S&P 500 is also facing key medium term support level of 1867.01. The correction from 2134.71 is overall expected to extend to 38.2% retracement of 1074.77 to 2134.71 at 1729.81. But we might see a near term recovery this week first. Meanwhile, any downside acceleration would easily push the index through 50% retracement at 1604.74.

Outlook in the dollar index is unchanged. Recovery from 97.19 is corrective looking and argues that fall from 100.51 is going to resume sooner or later. Such decline will be viewed as the third leg of the consolidation pattern from 100.39. Break of 97.79 support will bring a test on 97.19 first. Break there will confirm this near term bullish case and would possibly target 92.62. Hence, even though the greenback might be strong against commodity currencies, we'd stay skeptical on its strength against euro and yen ahead.

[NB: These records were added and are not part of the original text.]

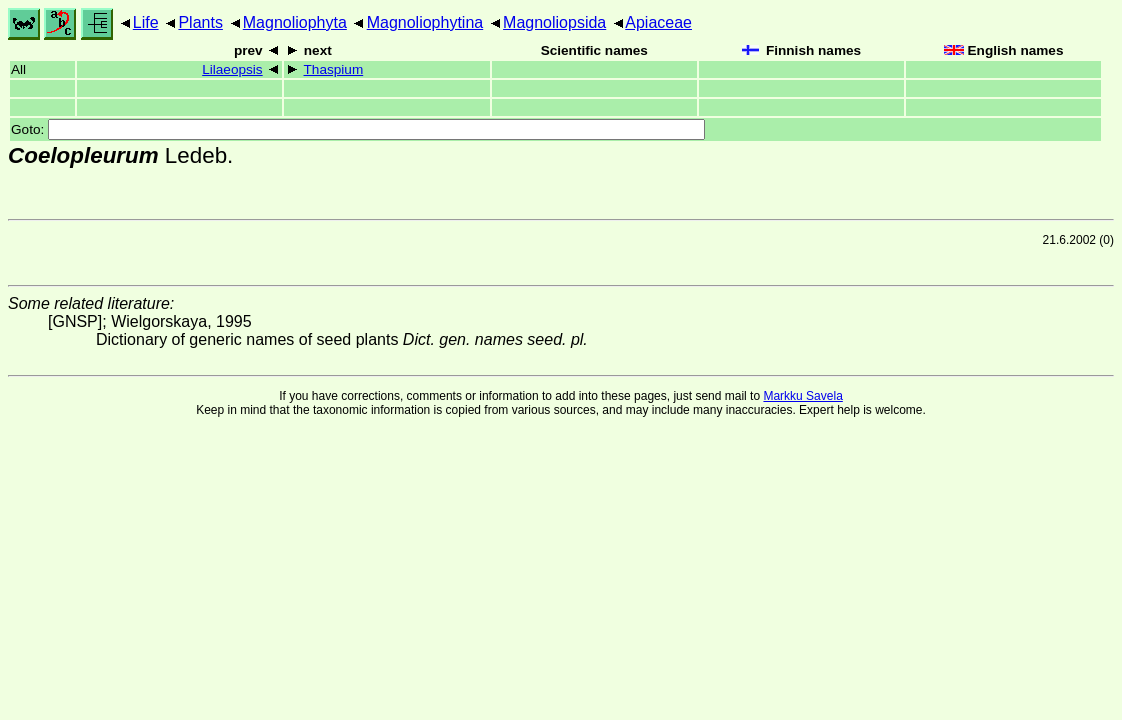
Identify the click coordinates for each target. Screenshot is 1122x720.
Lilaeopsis (232, 69)
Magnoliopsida (554, 22)
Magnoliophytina (425, 22)
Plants (200, 22)
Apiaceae (658, 22)
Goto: (358, 129)
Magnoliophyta (295, 22)
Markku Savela (802, 396)
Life (146, 22)
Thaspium (334, 69)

Commodity yen crosses present very good sell short opportunities. But again, as risk markets might, or might not, have a near term rebound before heading south again, we'll prefer not to chase decline for the moment. AUD/JPY did recover to 83.39 last week but missed our short entry of 84.00 and then down trend resumed. The fall from 102.83 is viewed as the third leg of the pattern from 105.42 and would target 74.55 support, which is close to 61.8% retracement of 55.06 (2008 low) to 105.42 (2013 high) at 74.29 before trying to form a bottom.

CAD/JPY's decline accelerated even faster and was just held slightly above 100% projection of 101.13 to 87.35 from 93.23 at 79.45. Break there will pave the way to 72.13 key support level next.